> **Complete the following**:
**1.** In the blog post on coaching notes, coaching notes are described as the key to several things. List every one of them.
**2.** Proceed with the blog post on coaching notes, picking up right after its final sentence.

Categorized as Clients

Hey there, coach! Are you tired of feeling like your coaching notes are all over the place? Or maybe you’re struggling to get a good read on your clients during sessions. 

Don’t sweat it – we’ve been there, done that, and we’re here to spill all the tea!

In this blog post, we’re gonna give you the lowdown on how to take some bomb coaching notes that’ll seriously up your game. 

So buckle up – we’re about to take your coaching notes to the next level.

By the way, we’re Cass and Tee, the fierce duo behind Lovely Impact – the ultimate biz resource website for coaches like you. 

With years of experience in the coaching industry, we’ve got the insider scoop on how to take notes like a pro, and we’re ready to share our secrets!

What Are Coaching Notes?

If you’re a coach (and we know you are, because you’re here!), then you know that taking notes during and after client sessions is a must. 

But let’s be real – taking notes can be overwhelming, tedious, and sometimes downright confusing. We get it – we’ve been there too. 

First of all, let’s talk about what coaching notes even are. 

Basically, coaching notes are like the secret sauce of your coaching business – they’re the key to unlocking your client’s needs, tracking progress, and providing personalized guidance. 

When you take good coaching notes, you’re able to keep track of your client’s progress over time, identify patterns and trends, and provide more effective coaching based on their individual needs.

Now, we know what you might be thinking – “But Cass and Tee, isn’t taking notes during a session distracting and rude?” We hear you, coach, but trust us – taking notes during a session is actually a sign of respect and professionalism.

> **Data excerpt**:
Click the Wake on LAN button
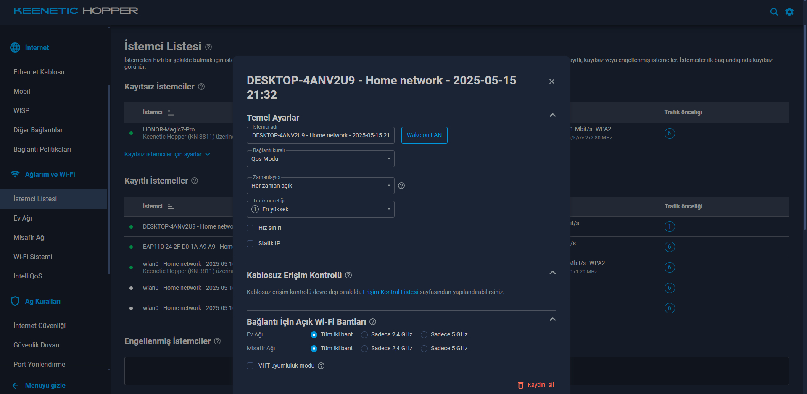The height and width of the screenshot is (394, 807). pyautogui.click(x=424, y=135)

> **Responses for each task**:
**1.**
- Unlocking your client's needs
- Tracking progress
- Providing personalized guidance

**2.**
Not only does it show your clients that you’re fully present and engaged in the session, but it also helps you stay focused on their needs and goals.

So, why is taking effective notes during and after client sessions so important? 

Well, for starters, it helps you better understand your clients. By keeping track of what they’re saying and how they’re feeling, you can gain valuable insights into their needs and goals. This, in turn, allows you to provide more personalized guidance and support.

In addition, taking good coaching notes also helps you track progress over time. When you can see how far your clients have come since their first session, you can celebrate their successes and identify areas where they still need support. This, in turn, helps you provide more effective coaching and keep your clients motivated and engaged.

Overall, taking effective coaching notes is a game-changer for understanding your clients, tracking progress, and providing more effective coaching. 

So, buckle up and get ready to take some notes, coach – we’re about to spill all our secrets!

Types of Coaching Notes + Examples

Alright, let’s dive into the different types of coaching notes that coaches may take. 

We know it can be confusing to keep track of all the different types of notes but trust us – each type serves a unique purpose and can help you provide more effective coaching to your clients.

Session Notes

First up, we have session notes. Session notes are taken during each coaching session and are used to track what was discussed, what progress was made, and what action steps were identified. 

These notes should include the date of the session, the client’s name, and a brief summary of what was discussed. 

Here are some examples of session notes: 

  • Life Coach: Discussed client’s career goals and identified limiting beliefs around success. Set action steps for the client to explore career options and challenge limiting beliefs.
  • Health Coach: Discussed client’s current nutrition and exercise habits and identify areas for improvement. Set action steps for clients to meal prep and incorporate strength training into their routine.
  • Executive Coach: Discussed client’s leadership style and identified areas for improvement in communication and delegation. Set action steps for the client to practice active listening and delegate more effectively.
  • Business Coach: Discussed client’s sales goals and identified areas for improvement in marketing and customer service. Set action steps for clients to develop a social media strategy and improve customer service processes.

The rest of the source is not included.